◆ TASK OBJECTIVE: Every line of the listing below is to be repeated exactly; the pictures stay out.
═════ DATA PROVIDED
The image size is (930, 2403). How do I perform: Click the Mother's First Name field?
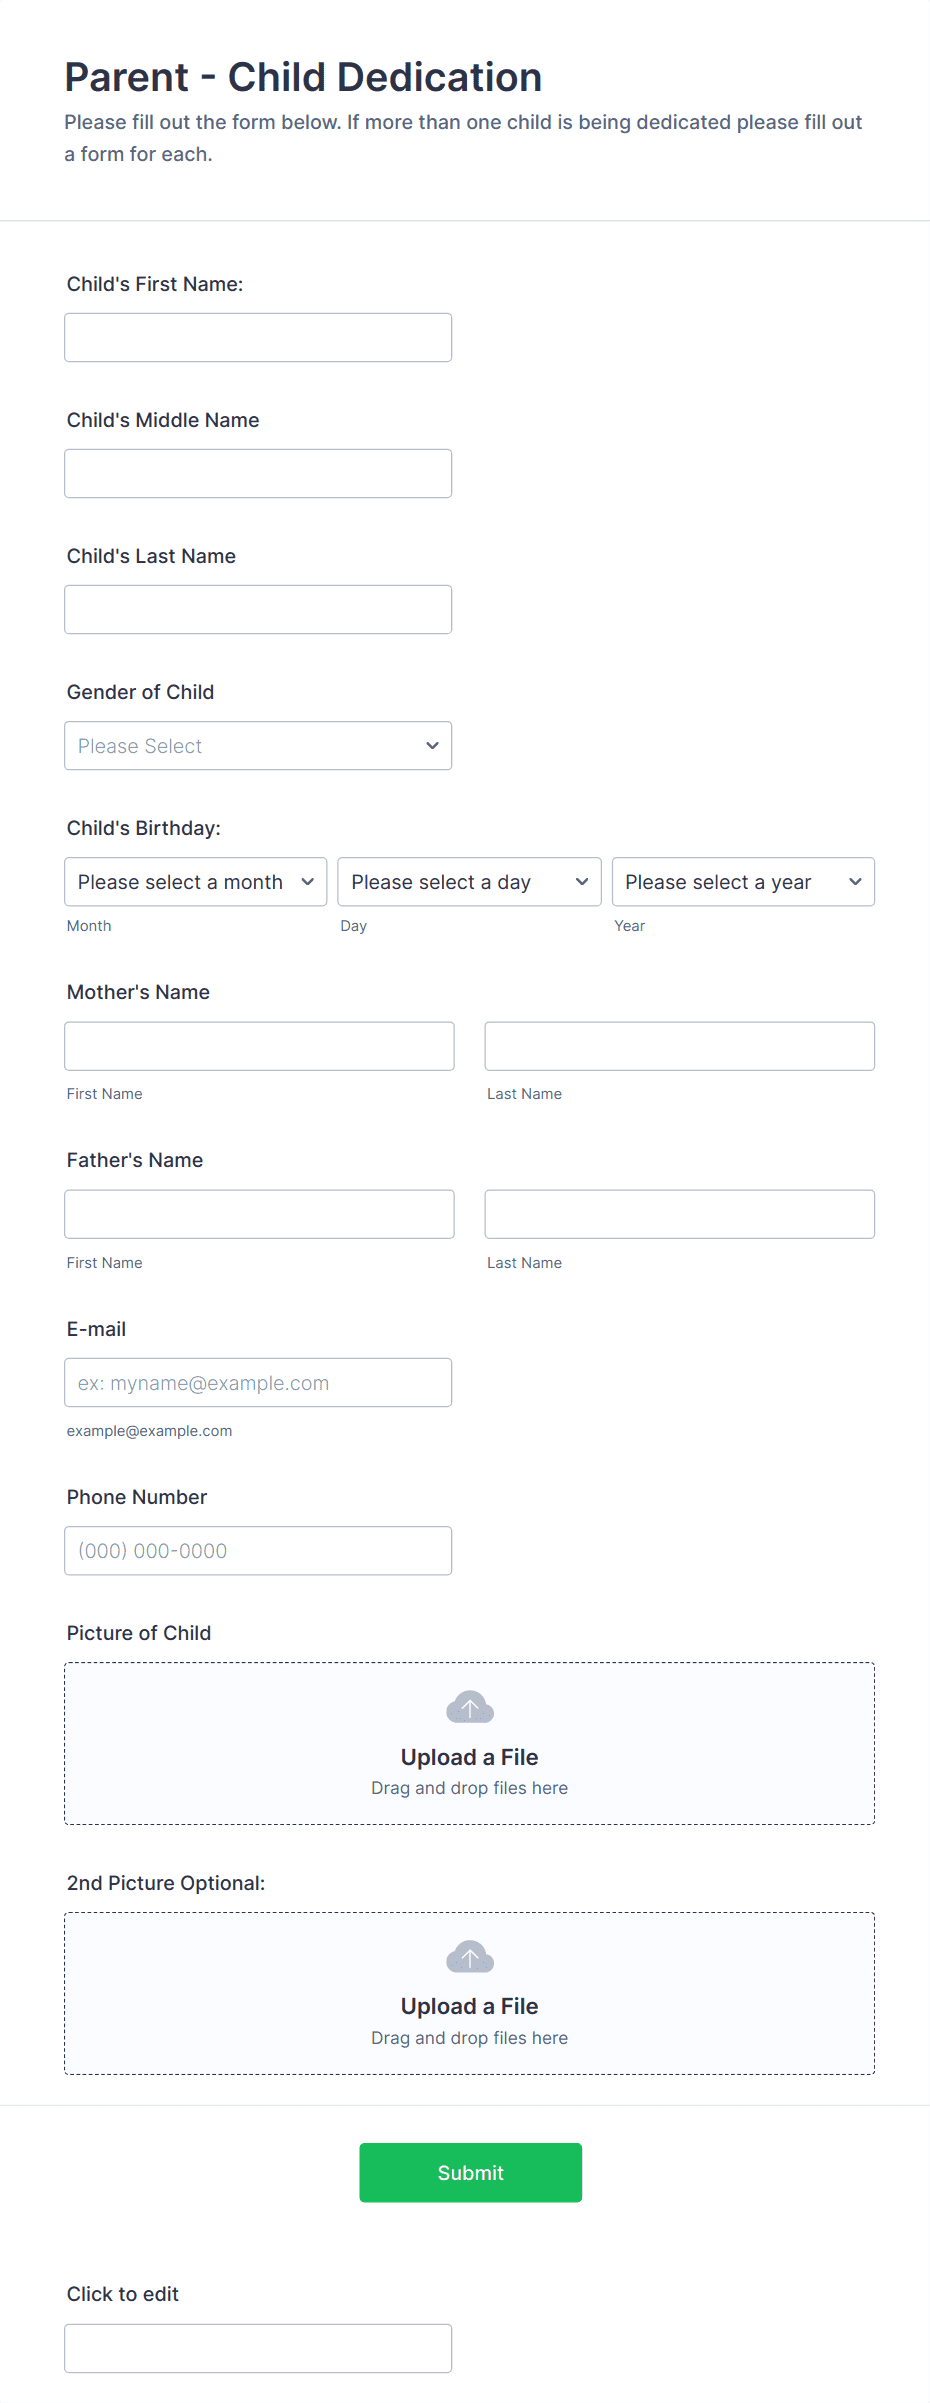tap(259, 1046)
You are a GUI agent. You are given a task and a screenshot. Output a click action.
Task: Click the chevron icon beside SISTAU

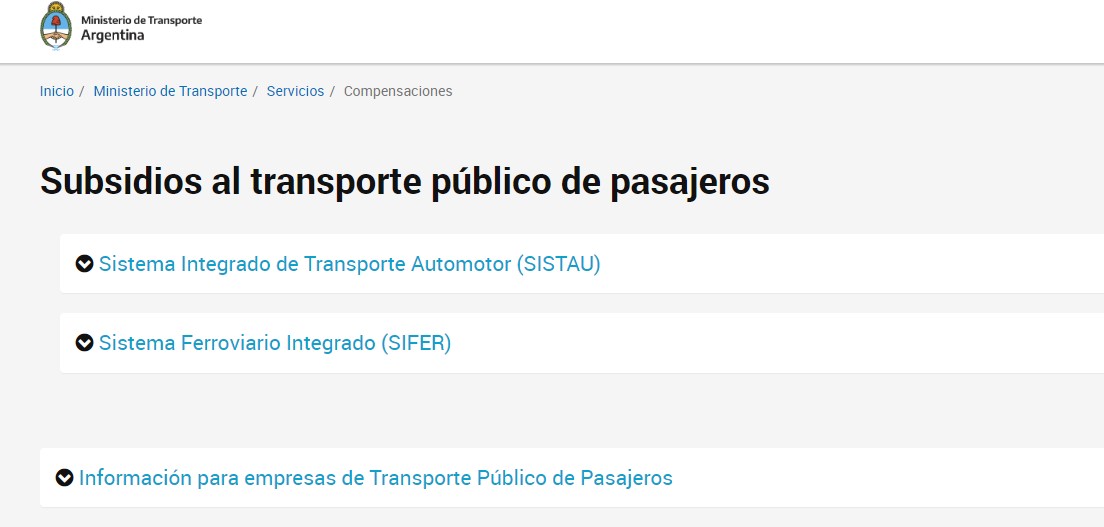(x=84, y=264)
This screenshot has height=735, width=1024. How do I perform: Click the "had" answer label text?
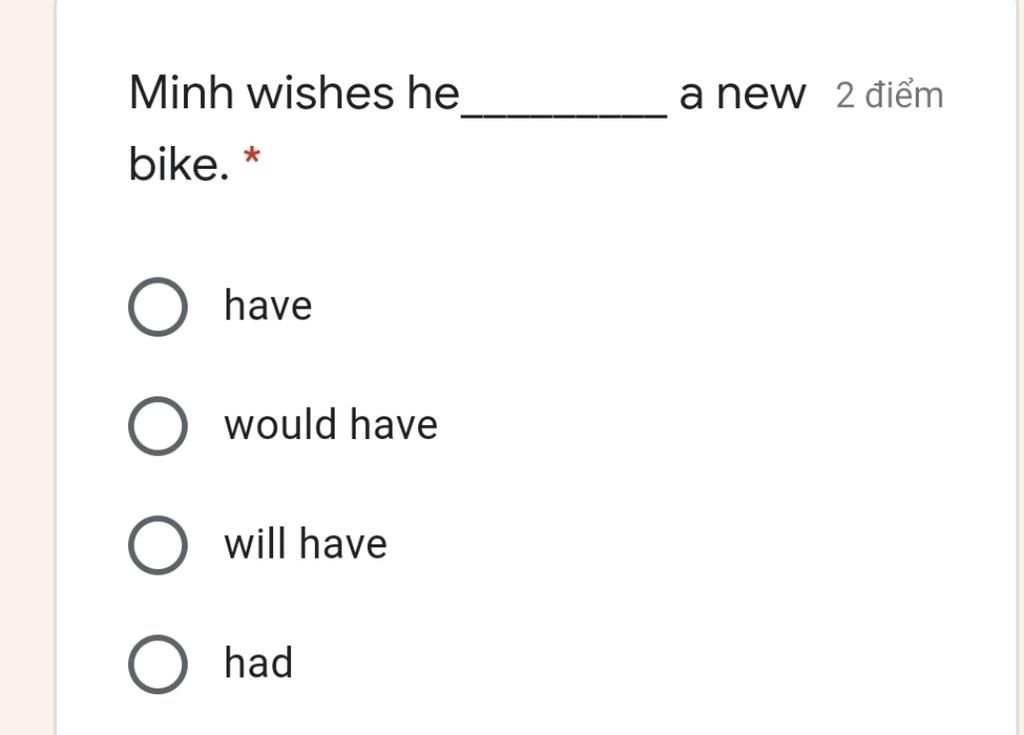tap(258, 662)
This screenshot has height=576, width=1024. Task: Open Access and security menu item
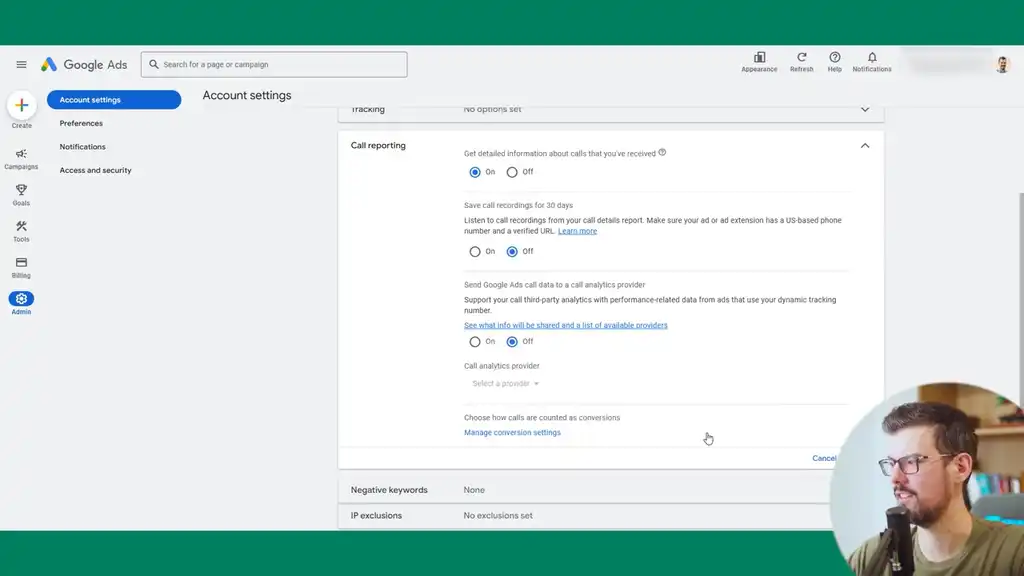[x=95, y=171]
══════════
◆ ANSWER BELOW:
The image size is (930, 2403). How do I perform: Click the Mother's First Name field?
tap(259, 1046)
You are a GUI agent. You are given a task and a screenshot. Output a click action.
Task: Click the chevron icon beside SISTAU

(x=84, y=264)
This screenshot has height=735, width=1024. How do I perform: Click the "had" answer label text?
tap(258, 662)
This screenshot has height=576, width=1024. Task: Open Access and security menu item
[x=95, y=171]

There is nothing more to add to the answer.